Phreesia Logo

We take privacy seriously

At Phreesia, we're committed to patient privacy and keeping health information secure.

We are fully committed to the privacy and security of our users' data. Our administrative, technical, and physical safeguards are designed to secure and protect protected health information (PHI). Under the Health Insurance Portability and Accountability Act (HIPAA), Phreesia is defined as a “business associate,” which is an individual or entity that is not a member of the “covered entity's” (i.e., the healthcare provider's) workforce and performs certain functions involving the use or disclosure of protected health information (PHI) on behalf of the covered entity. As a business associate, Phreesia is subject to, and committed to, all applicable HIPAA privacy and security requirements.

Phreesia's Provider clients can configure and direct intake tools on the Phreesia Platform to collect their patients' information. Phreesia may collect other information and request certain permissions from Provider clients to ensure our products and services are functioning and for other permissible purposes.

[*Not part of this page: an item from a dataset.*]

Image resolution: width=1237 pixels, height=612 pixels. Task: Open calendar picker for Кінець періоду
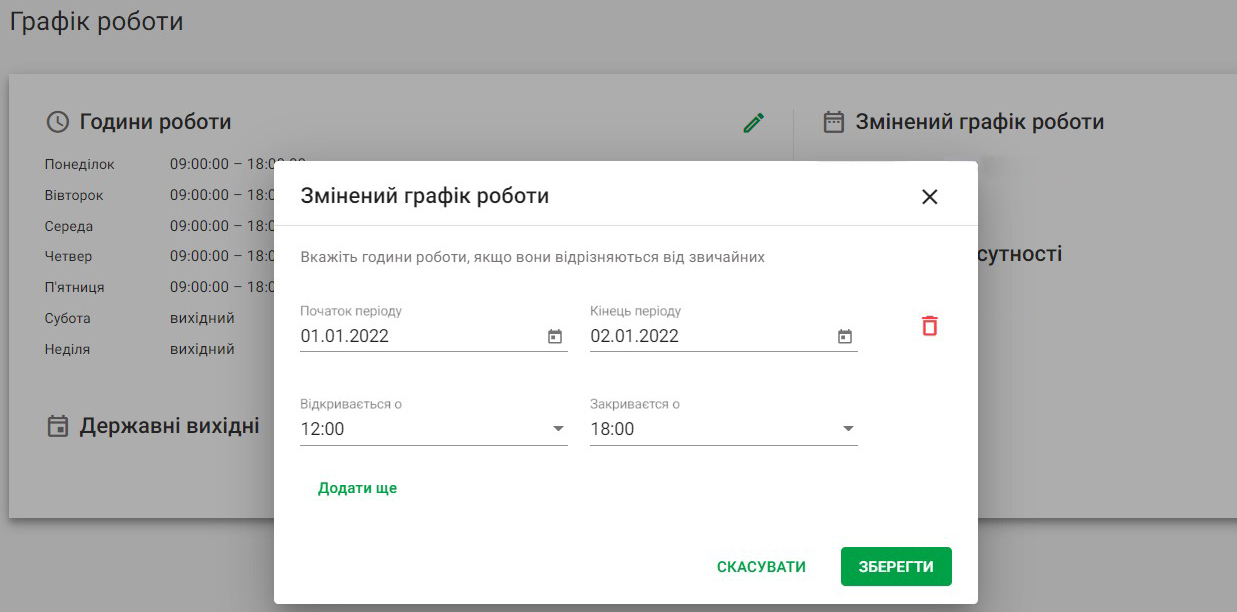845,337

If an individual signs an optional Authorization to receive additional health-related materials from Phreesia, Phreesia continues to protect the individual's personal data under our Platform Privacy Policy.

Phreesia's privacy and security procedures

Phreesia's privacy and security procedures include the following safeguards:

  • PHI is secured through password protection and can only be accessed by authorized users within the healthcare practice.
  • PHI is firewall-protected and under electronic surveillance 24 hours a day, seven days a week.
  • PHI is never stored on PhreesiaPads or Arrivals kiosks, so if either device is lost or stolen, no PHI will be compromised.
  • PHI transmitted between the Phreesia platform and Phreesia's data centers is protected using industry-standard TLS (256-bit AES keys).
  • PhreesiaPads and Arrivals kiosks are configured from the factory to use WPA2 encryption and the AES algorithm.
  • Patient data is stored in a highly-secured data center, protected by multi-layer protocols. This means:
    • The servers that house the data are stored in a secured building with multiple layers of physical security.
    • At the network level, these servers are placed in a secure subnet protected by firewalls.
    • Front-end servers and database servers are on physically different networks and have limited connectivity.
    • The security of all server networks is monitored by an intrusion detection system that is staffed 24/7 by trained security professionals.
    • Within the database server, data is stored in an encrypted form.
    • Patient data is stored using AES encryption with a key size of 256 bits.

Phreesia is HITRUST-certified, SOC 2-certified, and PCI Level 1-compliant. Phreesia also is listed on the most current lists of PCI Level 1 service providers for both Visa and Mastercard.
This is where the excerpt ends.